> **WORK TO BE COMPLETED**
Update the listing below by replacing every "At what coordinates should I click to accomplish:" with "Where do I click to accomplish:", then write out the whole listing again with everything else unchanged.

** Begin INPUT DATA **

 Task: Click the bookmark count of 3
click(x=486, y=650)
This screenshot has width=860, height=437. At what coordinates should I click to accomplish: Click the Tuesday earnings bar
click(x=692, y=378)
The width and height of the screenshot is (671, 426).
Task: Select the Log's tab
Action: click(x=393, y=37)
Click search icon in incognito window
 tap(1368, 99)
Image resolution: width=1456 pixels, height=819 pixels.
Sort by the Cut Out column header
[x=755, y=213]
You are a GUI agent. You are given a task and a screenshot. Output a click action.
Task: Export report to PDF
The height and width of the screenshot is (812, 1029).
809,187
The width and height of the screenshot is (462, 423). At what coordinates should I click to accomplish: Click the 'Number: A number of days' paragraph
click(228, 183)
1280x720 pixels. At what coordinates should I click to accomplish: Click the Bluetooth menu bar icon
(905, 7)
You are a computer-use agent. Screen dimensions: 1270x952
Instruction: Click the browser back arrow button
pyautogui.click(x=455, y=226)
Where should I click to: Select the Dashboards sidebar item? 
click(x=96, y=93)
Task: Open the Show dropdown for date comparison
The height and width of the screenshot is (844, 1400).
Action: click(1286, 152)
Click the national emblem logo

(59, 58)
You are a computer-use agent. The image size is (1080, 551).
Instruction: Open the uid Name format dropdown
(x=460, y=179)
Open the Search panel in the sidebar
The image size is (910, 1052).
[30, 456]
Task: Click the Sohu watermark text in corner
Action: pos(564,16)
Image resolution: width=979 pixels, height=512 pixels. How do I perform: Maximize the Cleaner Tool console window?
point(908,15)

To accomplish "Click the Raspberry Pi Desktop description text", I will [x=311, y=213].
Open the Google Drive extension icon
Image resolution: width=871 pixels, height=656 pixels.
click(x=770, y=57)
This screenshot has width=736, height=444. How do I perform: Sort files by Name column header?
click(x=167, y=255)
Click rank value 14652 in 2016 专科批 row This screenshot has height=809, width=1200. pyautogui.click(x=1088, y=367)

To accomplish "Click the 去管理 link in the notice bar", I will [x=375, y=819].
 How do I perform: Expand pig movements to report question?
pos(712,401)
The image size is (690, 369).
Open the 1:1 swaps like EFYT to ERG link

** End INPUT DATA **

> **EXERCISE SOLUTION**
 Task: Click the bookmark count of 3
click(x=486, y=650)
This screenshot has width=860, height=437. Where do I click to accomplish: Click the Tuesday earnings bar
click(x=692, y=378)
The width and height of the screenshot is (671, 426).
Task: Select the Log's tab
Action: click(x=393, y=37)
Click search icon in incognito window
 tap(1368, 99)
Image resolution: width=1456 pixels, height=819 pixels.
Sort by the Cut Out column header
[x=755, y=213]
You are a GUI agent. You are given a task and a screenshot. Output a click action.
Task: Export report to PDF
The height and width of the screenshot is (812, 1029).
809,187
The width and height of the screenshot is (462, 423). Where do I click to accomplish: Click the 'Number: A number of days' paragraph
click(228, 183)
1280x720 pixels. Where do I click to accomplish: Click the Bluetooth menu bar icon
(905, 7)
You are a computer-use agent. Screen dimensions: 1270x952
Instruction: Click the browser back arrow button
pyautogui.click(x=455, y=226)
Where should I click to: Select the Dashboards sidebar item? 
click(x=96, y=93)
Task: Open the Show dropdown for date comparison
The height and width of the screenshot is (844, 1400).
Action: click(1286, 152)
Click the national emblem logo

(59, 58)
You are a computer-use agent. The image size is (1080, 551).
Instruction: Open the uid Name format dropdown
(x=460, y=179)
Open the Search panel in the sidebar
The image size is (910, 1052).
[30, 456]
Task: Click the Sohu watermark text in corner
Action: pos(564,16)
Image resolution: width=979 pixels, height=512 pixels. How do I perform: Maximize the Cleaner Tool console window?
point(908,15)

To accomplish "Click the Raspberry Pi Desktop description text", I will [x=311, y=213].
Open the Google Drive extension icon
Image resolution: width=871 pixels, height=656 pixels.
click(x=770, y=57)
This screenshot has width=736, height=444. How do I perform: Sort files by Name column header?
click(x=167, y=255)
Click rank value 14652 in 2016 专科批 row This screenshot has height=809, width=1200. pyautogui.click(x=1088, y=367)

To accomplish "Click the 去管理 link in the notice bar", I will [x=375, y=819].
 How do I perform: Expand pig movements to report question?
pos(712,401)
The image size is (690, 369).
Open the 1:1 swaps like EFYT to ERG link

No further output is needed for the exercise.